I am having cataract surgery a week from Monday. I had to get clearance from my GP for it, so went to him two day ago. He told me I need to stop taking Metformin 48 hours before my surgery. I am already aware of this warning about Met, that it needs to be stopped before surgery or before any procedure involving contrast dye. I know that the reason this is the standard recommendation is because there is an increased risk of lactic acidosis on Met if the kidneys are compromised. What I don't understand is how my kidneys would be compromised during cataract surgery because it does not involve general anesthesia? Does anyone have any thoughts or experience with this? For those unfamiliar with this "warning", here is an explanation:
X-ray dye Metformin should be stopped at the time of, or just prior to a procedure using X- ray dye containing iodine. The kidneys clear X-ray dye and rare cases of diminished kidney function have occurred because of the dye. Since the kidney clears metformin, it could cause a build-up of metformin and potentially increase the risk of lactic acidosis.
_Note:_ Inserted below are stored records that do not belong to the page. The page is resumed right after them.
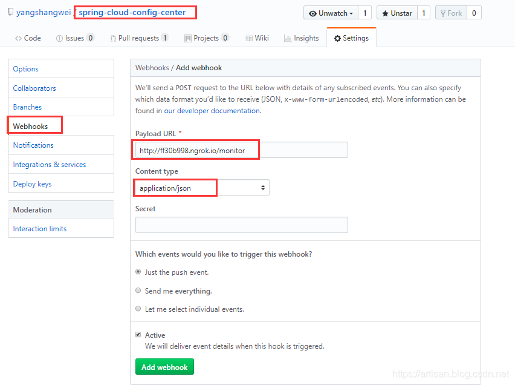Click the Issues tab icon
The image size is (515, 385).
coord(59,38)
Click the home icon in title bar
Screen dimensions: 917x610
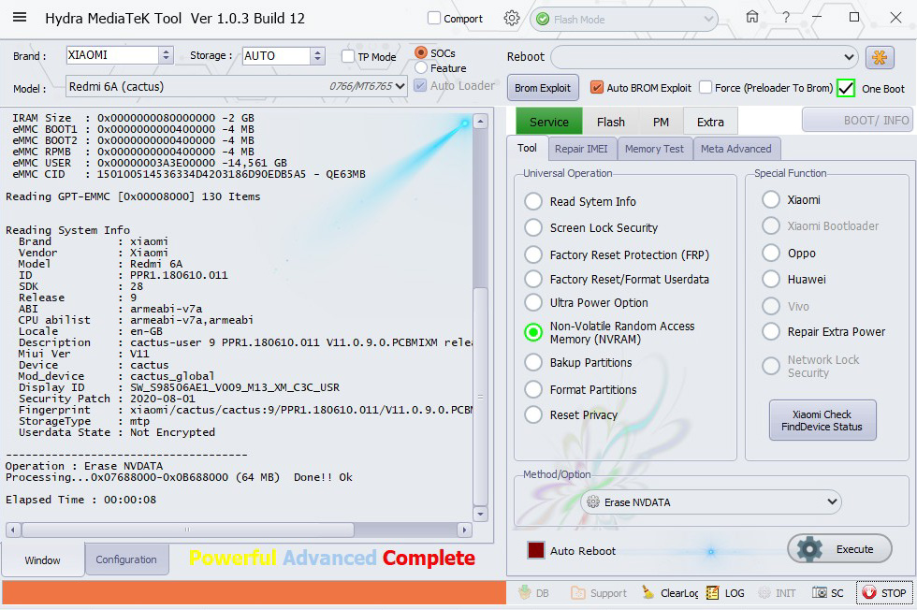[752, 18]
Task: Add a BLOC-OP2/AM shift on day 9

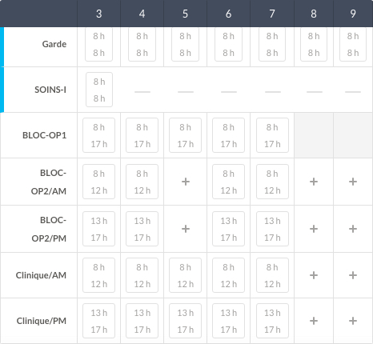Action: coord(353,182)
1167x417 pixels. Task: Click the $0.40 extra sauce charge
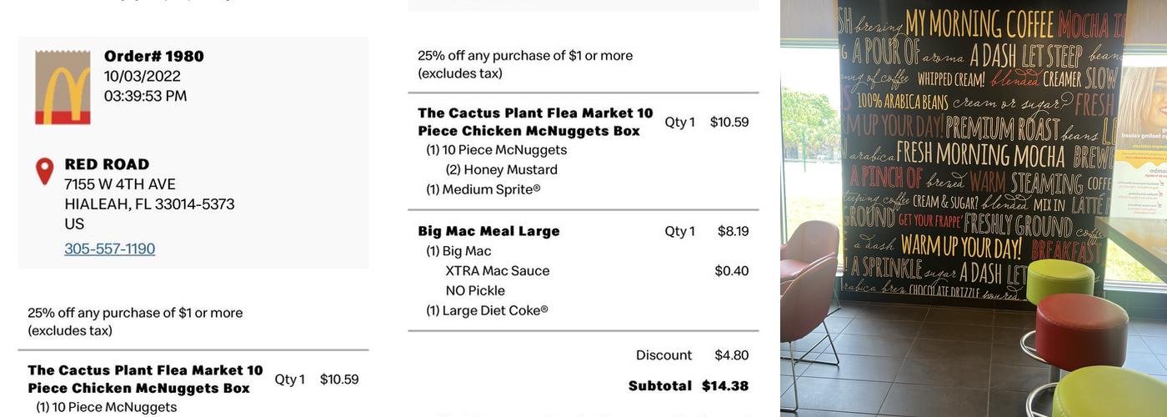[731, 271]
The procedures that use iodinated dye include the hysterosalpingogram (HSG) in evaluation of infertility, intravenous pyleogram (VIP) often to exclude a kidney stone or evaluate the urinary tract for recurrent infection and abnormalities, evaluation for gall bladder disease (cholangiogram), and tests to evaluate for blood clots, coronary artery function (angiogram), and CT / MRI scans. Metformin can be safely started in 48 hours if there have been no problems with the procedures.
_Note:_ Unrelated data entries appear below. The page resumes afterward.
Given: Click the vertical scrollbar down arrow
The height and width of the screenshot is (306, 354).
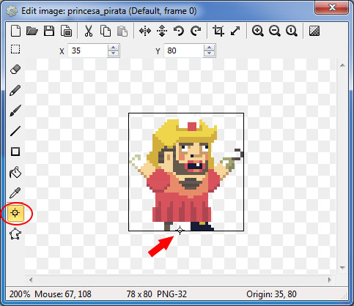Looking at the screenshot, I should click(342, 268).
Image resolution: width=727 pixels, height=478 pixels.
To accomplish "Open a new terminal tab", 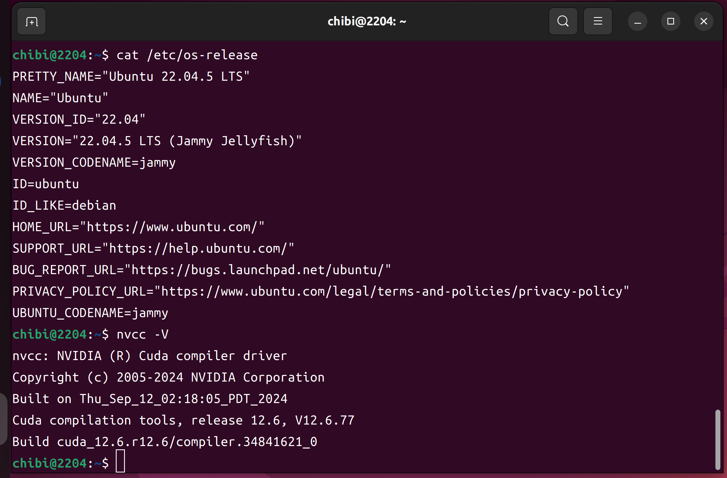I will (31, 21).
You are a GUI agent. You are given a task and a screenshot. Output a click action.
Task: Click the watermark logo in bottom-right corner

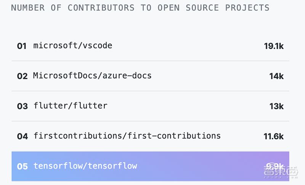tap(283, 173)
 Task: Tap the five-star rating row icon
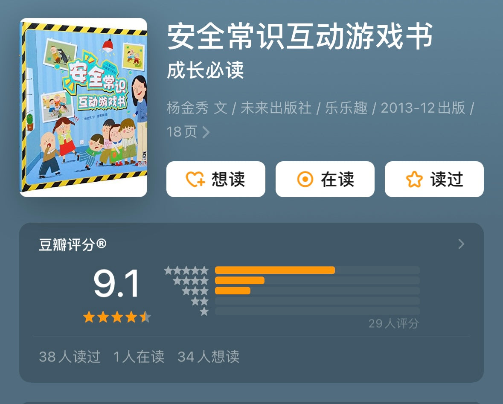point(186,270)
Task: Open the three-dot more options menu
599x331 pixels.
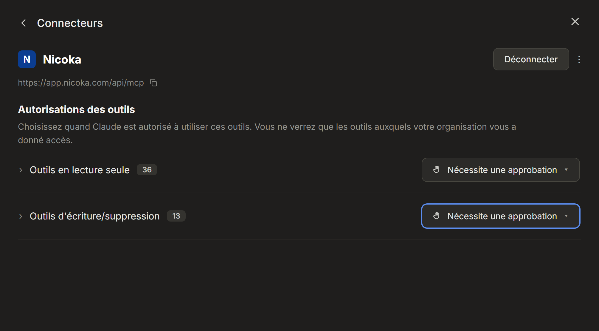Action: pyautogui.click(x=579, y=59)
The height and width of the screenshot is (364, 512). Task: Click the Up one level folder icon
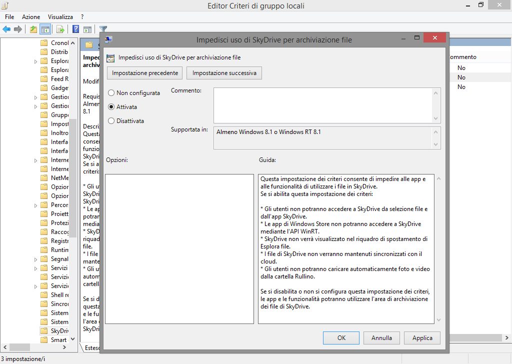point(33,29)
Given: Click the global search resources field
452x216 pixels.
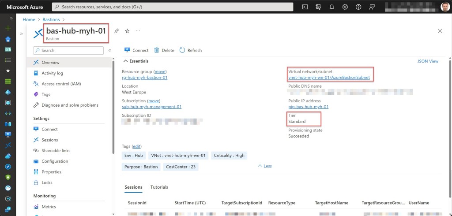Looking at the screenshot, I should tap(173, 7).
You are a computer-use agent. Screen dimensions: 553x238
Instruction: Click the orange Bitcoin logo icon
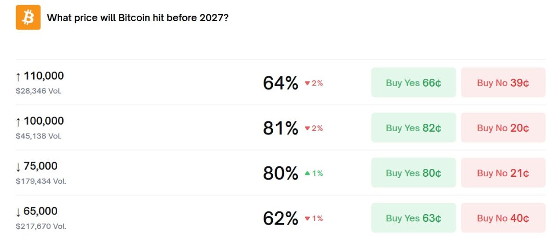point(28,17)
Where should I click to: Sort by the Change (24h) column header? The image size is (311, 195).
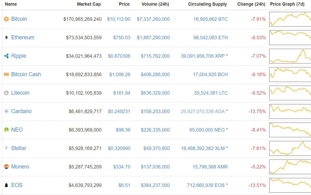click(x=251, y=4)
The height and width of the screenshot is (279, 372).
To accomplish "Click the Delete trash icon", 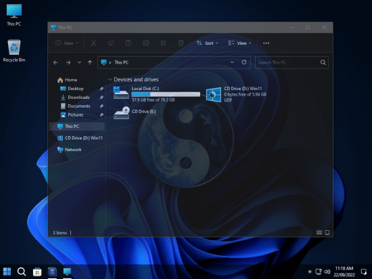I will [181, 43].
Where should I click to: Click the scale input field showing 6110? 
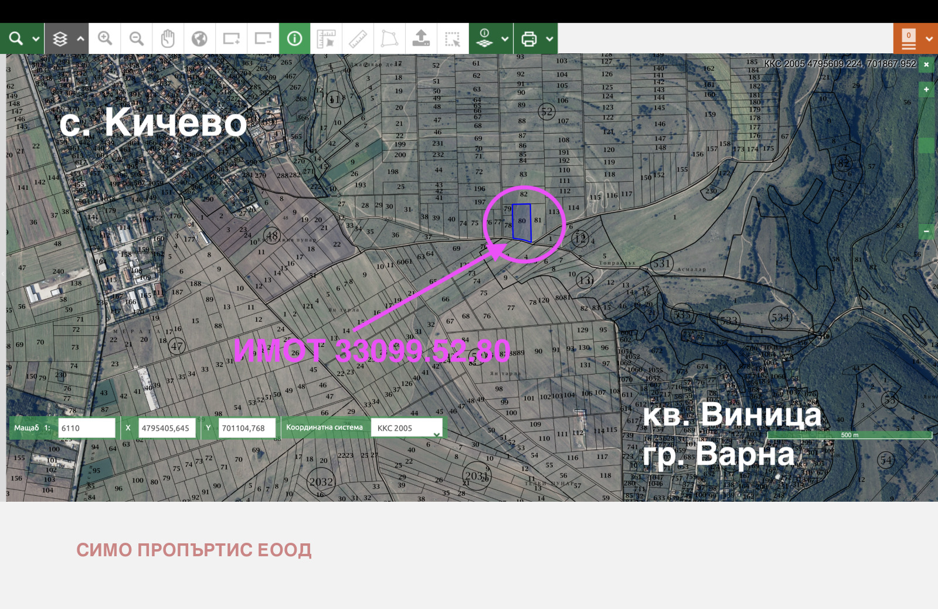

Surgery The same rationale for withholding metformin before procedures using X-ray dye can be said for surgery. Metformin should be discontinued until a regular diet and fluid intake has resumed.
I plan to call my ophthamologist's office and ask about this. The thing is, I had forgotten to ask my GP about stopping the Met while I was there, so I called and left a message yesterday and got a call back from the nurse who left me the message to stop the Met 48 hours prior. So I haven't had a chance to question my doc further about this. I have a feeling he will still give me the pat answer, but I really want to know the reasoning behind it if no general anesthesia is used (I can drink water the morning of the surgery so I am not in danger of dehydration, btw).
Side note: I got my doc to prescribe Gluc XR and I started it on Thurs. night (have been on regular Met for over two years). I have already seen a great reduction in my morning blood sugars, so I am very pleased. I guess this is what my body needed to get over the "dawn phenomenon" thing.
Thanks for any input anyone can give me.